Sürdürülebilirlik için sen de bir adım at
Doğal kaynaklarının sınırlı olduğu, iklim krizinin etkilerinin daha sık görüldüğü günümüzde bireylere de görev düşüyor. Herkes hayatında küçük değişimlerle doğanın korunmasına katkı sağlayabilir. Bunun için aşağıdaki gibi birkaç küçük adım atmak yeterli.
- Giyilmeyen kıyafetleri geri dönüşüm kutusuna atmak
Pek çok yerde kağıt, plastik ve metal geri dönüşüm kutularının yanında tekstil atıkları için ayrılan kutular da görmek mümkün. Kişi başı yıllık tekstil atığı 37 kg olan ABD’de, yıllık 17 milyon ton tekstil atığı ortaya çıkıyor. Avrupa’da çöpe giden tekstil atıkları yıllık 4 milyon tonu bulurken, dünya genelinde yıllık 40 milyon ton tekstil ve konfeksiyon atığı oluşuyor. Tüm bunların toplanabilmesi durumunda, 250 milyar dolarlık bir ekonomik değer yaratılması mümkün. Giysilerin de geri dönüştürülmesi mümkün, kullanılmayan giysileri geri dönüştürerek çevreye verdiğimiz zararı azaltabiliriz.
- Diş fırçalarken musluğu kapalı tutmak
Dişlerimizi fırçaladığımız sürede suyu neredeyse hiç kullanmamıza rağmen açık bırakma alışkanlığı yüzünden her yıl yüzerce litre su boşa harcanıyor. Diş fırçalamanın ortalama 3 dakika olduğu düşünülürse, musluk açık bırakılarak yapılan her fırçalama için ortalama 15 litre su boşa akıtılıyor. Dişlerimizi fırçalarken musluğu kapatarak büyük oranda suyun boşa harcanmasını önleyebiliriz.
- Alışveriş yaparken sürdürülebilir ürünler satın almak
Her gün gıda ve temizlik malzemelerinden kişisel bakım ve makyaj ürünlerine kadar pek çok ürün tüketiciler tarafından satın alınıyor. Tüketiciler genellikle etiket okurken son kullanma tarihleri ve kalori değerlerine bakıyor. Ancak ürünün ambalajının veya içeriğinin sürdürülebilir olmasına dikkat edilmeyebiliyor. Doğa dostu ürünler, sürdürülebilir içerik ve malzemeler, yeniden dolum, yeniden kullanma, yer değiştirme yapılan ürünler ile sürdürülebilir ambalajlara sahip ürünleri tercih ederek sorumlu bir tüketici olmak mümkün. Daha sürdürülebilir ürünler tercih ederek, sürdürülebilir bir gelecek yaratmak bizim elimizde.

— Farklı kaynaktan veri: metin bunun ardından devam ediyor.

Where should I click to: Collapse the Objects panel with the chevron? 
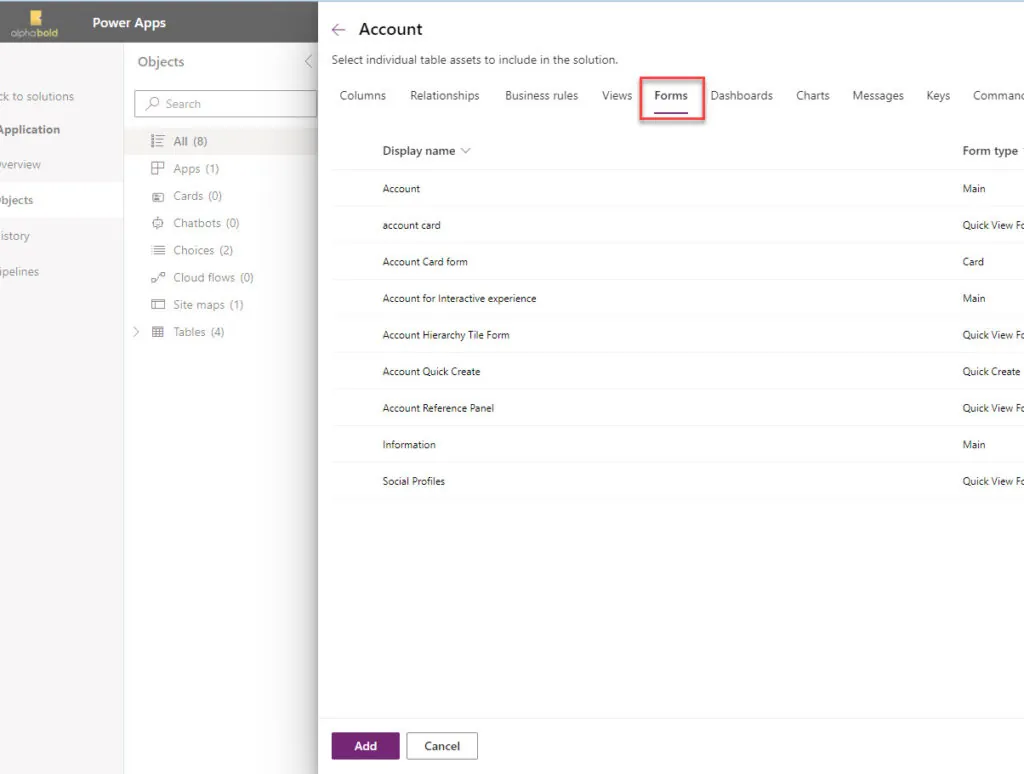(307, 61)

- Tek kullanımlık plastikler ve karton bardakları daha az kullanmak
Pek çok uluslararası marka plastik pipet veya tek kullanımlık bardak kullanımını durdurmaya başladı. Bu ürünlerin tek kullanımdan sonra çöpe gitmesi ve bu atıkların geri dönüşüm yapılmadığı takdirde okyanustaki plastik dağlarına katılması işten bile değil. Evden çıkarken kendi termosunu ve yeniden kullanılabilen su şişesini yanında taşıyan bilinçli bireylerin sayısı arttıkça tek kullanımlık plastik ve karton bardaklara olan talep de azalacaktır.
- Atık ve çöpleri ayrıştırmak
Evler, ofisler ve restoranlar gibi en çok atık ve çöplerin çıktığı yerlerde geri dönüşüm alışkanlığı geliştirilmeli ve buna uygun çöp kutuları yaygın olarak yerleştirilmeli. Geri dönüştürülmeyen her atığın doğaya ve hayvanlara verdiği zararı dikkate alarak bu alanda daha çok teşvik edici çalışmalar yapılmalı.
- Kadınların ekonomiye katılımını desteklemek
Toplumsal ekosistemin sürdürülebilirliğine katkıda bulunmak için kadınların iş gücüne katılımını artıran, kadın emeğini destekleyen ürünler ve markalar tercih edilmeli. Kadınların ekonomiye katılımına katkı sağlamak için kadın girişimcilerin, kadın STK’ların ürünlerine yönelmek oldukça değerli.